After emptying the bin into a garbage bag and cleaning the dust and cat hair out, I went through three drawers in the credenza. The first drawer was full of junk I threw away without qualms, like miscellaneous bits for my previous two robot vacuums (both of which died, leading to my current robot vacuum.) The other two drawers were full of letters, cards, art, and art supplies. I was pretty sure I would not be willing to throw much of this away, but I went through it anyway. I pitched some old cards that didn't have personalized messages, some old drawings (of my own) that I didn't care for, and reminisced over other items with Eliyahu. Throwing out meaningless sketches was surprisingly easy. One side benefit of never successfully marketing any of my artwork is that I don't have any illusions that my pictures have value beyond my own enjoyment of them. Throwing out old figure drawings was especially easy; I'd only done them for practice, anyway.
I also found two ancient technical books: ones for 20-year-old systems that Lut had bought for school when they were current, probably. Those I also pitched without qualm.
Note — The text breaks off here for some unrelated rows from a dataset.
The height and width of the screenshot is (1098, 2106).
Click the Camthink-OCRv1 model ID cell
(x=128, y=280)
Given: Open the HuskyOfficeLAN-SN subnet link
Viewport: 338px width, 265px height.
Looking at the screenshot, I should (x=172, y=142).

By the end, I had two empty drawers and one re-packed with letters, cards, art, and art supplies. I should organize those further instead of just piling them all into a drawer. Some of the cards and letters are in boxes, but I don't have a single box that's a good size for holding all of them.
I put some of the "can't bring myself to throw it away yet" tchotchkes from atop the credenza into a newly-empty drawer, which had nothing to do with early-stage-moving-prep but made me feel better about the state of my home while I'm still living in it.
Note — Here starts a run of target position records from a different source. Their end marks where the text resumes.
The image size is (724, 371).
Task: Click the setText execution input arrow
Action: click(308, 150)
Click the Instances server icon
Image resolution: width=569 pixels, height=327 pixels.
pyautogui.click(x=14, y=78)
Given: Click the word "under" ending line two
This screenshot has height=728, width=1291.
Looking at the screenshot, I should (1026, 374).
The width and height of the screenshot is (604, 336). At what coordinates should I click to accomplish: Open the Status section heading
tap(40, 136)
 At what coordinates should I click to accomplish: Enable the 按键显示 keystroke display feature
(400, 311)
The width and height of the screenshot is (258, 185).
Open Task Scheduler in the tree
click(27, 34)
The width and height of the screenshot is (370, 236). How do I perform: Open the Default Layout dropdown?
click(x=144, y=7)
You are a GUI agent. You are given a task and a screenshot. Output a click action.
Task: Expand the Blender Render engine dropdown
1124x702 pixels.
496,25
The snow from last weekend had completely failed to melt, and we had grocery delivery scheduled for the next morning, so I finally went out to shovel a path from the kitchen door to the road. Eliyahu offered to shovel for me, but I wanted the exercise anyway. It was annoying because the snow was thick and wet, making each shovel-full heavy. But I managed the whole path in one pass. When I came in, I told Eliyahu that they'd have to shovel the driveway in front of the car in the morning if they wanted me to get challah, though.
Afterwards, I sat at my computer to do a little reading; a Scott Lynch novelette Tuftears had linked me to, and Tuftears' Timecrossed Engineer.
I wrote some about my day, and a bit of The Secret Dragon. I am slogging through a difficult scene, but I'm almost to the fun one where two protagonists meet for the first time.
Also put some additional work into the final Apothecaria illustration. Still not done.